> _REQUIRED ACTION_:
From the first line to the last, write out the records exactly, leaving the pictures behind.

> _EXERCISE DATA_:

********************

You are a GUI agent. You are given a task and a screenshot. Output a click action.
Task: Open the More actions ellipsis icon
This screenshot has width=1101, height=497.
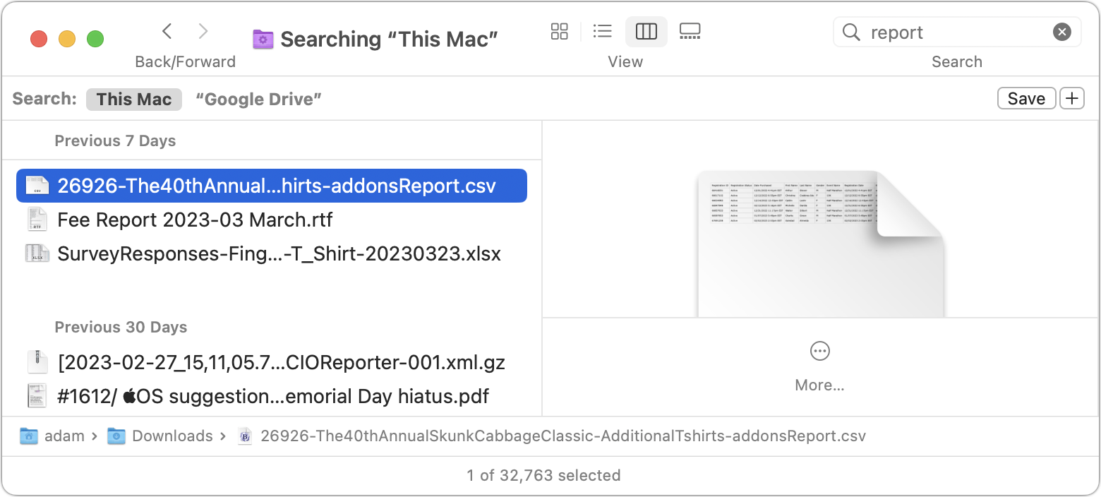[x=819, y=351]
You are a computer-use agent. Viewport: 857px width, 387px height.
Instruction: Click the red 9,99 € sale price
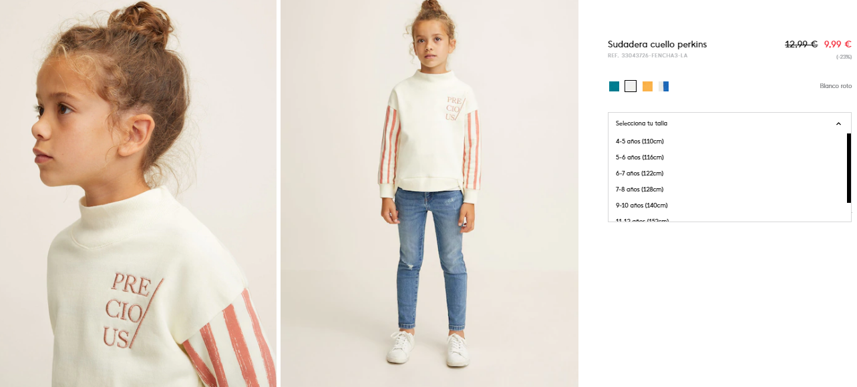[x=838, y=44]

********************

> _REPLY TO THE EXERCISE_:
You are a GUI agent. You are given a task and a screenshot. Output a click action.
Task: Open the More actions ellipsis icon
This screenshot has width=1101, height=497.
[x=819, y=351]
You are a computer-use agent. Viewport: 857px width, 387px height.
Instruction: Click the red 9,99 € sale price
[x=838, y=44]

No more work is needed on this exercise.